» **Exercise text**
BEGIN
Long-running worries about inflation continued to cast a shadow over trading floors, though a healthy batch of earnings have tempered those concerns in the past couple of weeks.

Reporting by tech titans including Amazon, Apple, Samsung and Microsoft are on the agenda this week, and will be closely followed for an idea about what impact supply chain snarls and rising prices is having on their bottom lines.

Their forward guidance will also be of interest as they contemplat­e tighter central bank monetary policies and a possible hike in interest rates next year. Tech firms are usually more susceptibl­e to higher borrowing costs.

News that troubled China Evergrande had paid interest due on a bond before Saturday’s deadline provided a much-needed boost to confidence though it remains to be seen whether it can meet obligation­s on other notes due before the end of the year.

Hong Kong and Shanghai fluctuated through the early session, with traders keeping tabs on the latest Delta variant outbreak in mainland China, which comes just over three months before the country hosts the Winter Olympics.

The latest spike has forced authoritie­s to reimpose strict containmen­t measures, but there are fears of a wider lockdown which would weigh on economic growth. Recent outbreaks this year played a role in the below-par expansion seen in the third quarter.

There were gains in Sydney, Seoul and Jakarta but Tokyo, Singapore, Taipei and Manila fell.

Traders are preparing for the Federal Reserve to join several other central banks around the world in winding down the massive financial support put in place at the outset of the pandemic.

Boss Jerome Powell said last week that the bank’s vast bond-buying should now be tapered, with expectatio­ns he will begin the pullback as early as next month, though he was not ready to hike borrowing costs yet.

“The risks are clearly now to longer and more persistent bottleneck­s, and thus to higher inflation,” he said Friday.

“I would say our policy is well-positioned to manage a range of plausible outcomes,” he said. “I do think it’s time to taper and I don’t think it’s time to raise rates.”

Oil prices pressed higher, with Brent at a threeyear high above $86, while WTI was within sight of $85 for the first time since October 2014.

The latest rise comes after Saudi Arabia said OPEC and other major producers would be cautious in lifting output despite surging demand, warning that the pandemic still posed a threat to the outlook.
END
» **Material shown**
BEGIN
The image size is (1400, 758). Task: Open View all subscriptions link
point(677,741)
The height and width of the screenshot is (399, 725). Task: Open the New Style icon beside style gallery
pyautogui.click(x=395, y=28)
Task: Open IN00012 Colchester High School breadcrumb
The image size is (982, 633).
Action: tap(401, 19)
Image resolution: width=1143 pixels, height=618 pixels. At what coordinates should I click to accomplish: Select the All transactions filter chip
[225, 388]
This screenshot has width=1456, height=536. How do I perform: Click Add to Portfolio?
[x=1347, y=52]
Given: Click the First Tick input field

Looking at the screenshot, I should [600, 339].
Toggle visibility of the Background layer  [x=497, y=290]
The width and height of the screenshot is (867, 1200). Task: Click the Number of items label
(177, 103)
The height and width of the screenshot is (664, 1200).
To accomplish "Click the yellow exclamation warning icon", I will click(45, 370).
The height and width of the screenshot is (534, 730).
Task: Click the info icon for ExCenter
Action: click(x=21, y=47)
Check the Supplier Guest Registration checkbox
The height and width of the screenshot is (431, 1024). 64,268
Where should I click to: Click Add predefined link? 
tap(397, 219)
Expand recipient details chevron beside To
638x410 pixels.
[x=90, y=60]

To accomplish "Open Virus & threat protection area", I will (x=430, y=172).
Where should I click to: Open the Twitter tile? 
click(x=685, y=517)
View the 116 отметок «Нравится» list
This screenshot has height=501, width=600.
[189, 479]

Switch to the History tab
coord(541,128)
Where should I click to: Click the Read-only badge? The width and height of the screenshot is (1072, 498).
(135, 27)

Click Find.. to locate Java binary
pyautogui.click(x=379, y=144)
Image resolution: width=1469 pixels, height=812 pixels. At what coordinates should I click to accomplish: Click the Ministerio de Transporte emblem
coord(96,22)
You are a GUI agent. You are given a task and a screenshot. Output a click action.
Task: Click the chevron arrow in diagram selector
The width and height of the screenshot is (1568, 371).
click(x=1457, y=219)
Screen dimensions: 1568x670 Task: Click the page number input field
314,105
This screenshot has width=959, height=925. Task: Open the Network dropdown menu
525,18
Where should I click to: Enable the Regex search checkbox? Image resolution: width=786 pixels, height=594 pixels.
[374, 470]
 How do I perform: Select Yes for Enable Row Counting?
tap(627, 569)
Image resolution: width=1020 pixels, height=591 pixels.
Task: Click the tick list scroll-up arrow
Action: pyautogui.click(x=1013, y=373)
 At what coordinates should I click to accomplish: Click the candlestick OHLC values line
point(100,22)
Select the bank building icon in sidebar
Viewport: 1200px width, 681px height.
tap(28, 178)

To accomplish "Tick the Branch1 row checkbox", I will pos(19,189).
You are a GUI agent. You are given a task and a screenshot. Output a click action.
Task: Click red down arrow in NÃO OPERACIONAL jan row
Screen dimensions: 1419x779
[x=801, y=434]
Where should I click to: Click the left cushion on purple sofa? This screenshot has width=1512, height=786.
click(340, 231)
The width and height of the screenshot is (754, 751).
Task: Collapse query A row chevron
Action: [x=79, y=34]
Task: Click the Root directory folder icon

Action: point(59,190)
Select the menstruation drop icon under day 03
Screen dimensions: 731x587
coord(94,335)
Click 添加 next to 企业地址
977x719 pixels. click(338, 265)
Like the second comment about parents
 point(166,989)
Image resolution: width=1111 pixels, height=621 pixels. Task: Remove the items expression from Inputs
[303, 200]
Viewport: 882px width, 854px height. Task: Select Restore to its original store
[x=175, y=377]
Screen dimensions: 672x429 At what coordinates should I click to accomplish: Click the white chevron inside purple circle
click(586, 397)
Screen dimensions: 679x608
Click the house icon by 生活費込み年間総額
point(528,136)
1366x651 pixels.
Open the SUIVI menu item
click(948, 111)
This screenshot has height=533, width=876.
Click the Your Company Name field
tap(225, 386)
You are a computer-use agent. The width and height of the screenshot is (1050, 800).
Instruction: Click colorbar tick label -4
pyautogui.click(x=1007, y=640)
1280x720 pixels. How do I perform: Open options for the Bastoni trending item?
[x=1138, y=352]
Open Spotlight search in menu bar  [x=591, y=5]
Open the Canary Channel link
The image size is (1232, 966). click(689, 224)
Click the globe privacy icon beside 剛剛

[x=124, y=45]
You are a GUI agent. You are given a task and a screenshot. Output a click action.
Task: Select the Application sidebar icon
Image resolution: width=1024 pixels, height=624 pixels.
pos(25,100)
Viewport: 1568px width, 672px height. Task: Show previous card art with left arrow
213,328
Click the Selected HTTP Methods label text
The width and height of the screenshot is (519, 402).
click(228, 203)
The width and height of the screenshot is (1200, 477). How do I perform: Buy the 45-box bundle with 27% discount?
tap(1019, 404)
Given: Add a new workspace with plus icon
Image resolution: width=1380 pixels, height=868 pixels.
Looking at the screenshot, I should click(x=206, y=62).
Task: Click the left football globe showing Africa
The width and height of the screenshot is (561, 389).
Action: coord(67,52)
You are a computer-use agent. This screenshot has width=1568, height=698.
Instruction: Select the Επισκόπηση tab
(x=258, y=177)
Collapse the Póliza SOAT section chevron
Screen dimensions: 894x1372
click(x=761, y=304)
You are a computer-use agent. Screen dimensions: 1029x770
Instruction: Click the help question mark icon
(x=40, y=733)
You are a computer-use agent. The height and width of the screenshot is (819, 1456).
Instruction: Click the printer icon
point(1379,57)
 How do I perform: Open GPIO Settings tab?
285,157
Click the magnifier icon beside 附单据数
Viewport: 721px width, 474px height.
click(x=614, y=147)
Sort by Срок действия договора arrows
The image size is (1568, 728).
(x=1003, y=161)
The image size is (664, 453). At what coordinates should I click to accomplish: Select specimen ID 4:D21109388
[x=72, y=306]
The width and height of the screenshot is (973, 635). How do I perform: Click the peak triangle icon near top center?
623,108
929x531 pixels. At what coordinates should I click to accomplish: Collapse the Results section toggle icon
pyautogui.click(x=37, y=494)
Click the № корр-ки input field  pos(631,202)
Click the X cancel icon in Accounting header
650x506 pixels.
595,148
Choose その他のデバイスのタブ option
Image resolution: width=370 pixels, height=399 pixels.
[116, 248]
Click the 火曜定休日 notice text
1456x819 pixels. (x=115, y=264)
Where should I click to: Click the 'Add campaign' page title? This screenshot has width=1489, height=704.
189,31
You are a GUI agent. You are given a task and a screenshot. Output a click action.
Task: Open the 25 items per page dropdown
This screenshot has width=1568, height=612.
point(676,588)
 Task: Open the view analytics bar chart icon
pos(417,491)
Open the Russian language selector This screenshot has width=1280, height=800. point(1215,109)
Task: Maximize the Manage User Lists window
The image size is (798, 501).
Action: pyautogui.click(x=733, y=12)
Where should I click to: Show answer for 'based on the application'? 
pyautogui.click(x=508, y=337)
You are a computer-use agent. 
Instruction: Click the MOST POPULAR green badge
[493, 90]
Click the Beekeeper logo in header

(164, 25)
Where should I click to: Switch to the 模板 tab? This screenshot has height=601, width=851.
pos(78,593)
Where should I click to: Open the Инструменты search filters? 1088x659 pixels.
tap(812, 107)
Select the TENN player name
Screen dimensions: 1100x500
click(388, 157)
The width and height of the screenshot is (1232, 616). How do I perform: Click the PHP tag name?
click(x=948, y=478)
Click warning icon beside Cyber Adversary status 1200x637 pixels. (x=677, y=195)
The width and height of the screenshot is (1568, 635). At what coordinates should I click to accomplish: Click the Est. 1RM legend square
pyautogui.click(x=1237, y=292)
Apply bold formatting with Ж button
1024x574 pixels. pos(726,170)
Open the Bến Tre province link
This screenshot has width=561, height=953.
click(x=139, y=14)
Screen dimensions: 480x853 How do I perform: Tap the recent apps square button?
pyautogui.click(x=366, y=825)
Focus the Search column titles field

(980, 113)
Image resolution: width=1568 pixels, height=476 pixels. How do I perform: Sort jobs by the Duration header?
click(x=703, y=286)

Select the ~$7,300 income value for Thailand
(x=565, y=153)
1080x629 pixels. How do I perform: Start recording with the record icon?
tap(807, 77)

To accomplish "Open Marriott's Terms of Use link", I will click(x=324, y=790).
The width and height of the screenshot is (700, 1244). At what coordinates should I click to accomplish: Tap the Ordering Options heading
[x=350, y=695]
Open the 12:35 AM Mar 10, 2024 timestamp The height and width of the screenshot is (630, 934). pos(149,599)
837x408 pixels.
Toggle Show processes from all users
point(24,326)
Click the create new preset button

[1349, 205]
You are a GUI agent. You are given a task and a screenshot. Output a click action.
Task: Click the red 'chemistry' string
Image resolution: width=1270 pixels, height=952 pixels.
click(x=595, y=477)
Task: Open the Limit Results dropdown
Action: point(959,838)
END
» **Problem to solve**
List every market that the market report says fell. Answer from the market report alone.

» **Result for this task**
Tokyo, Singapore, Taipei, Manila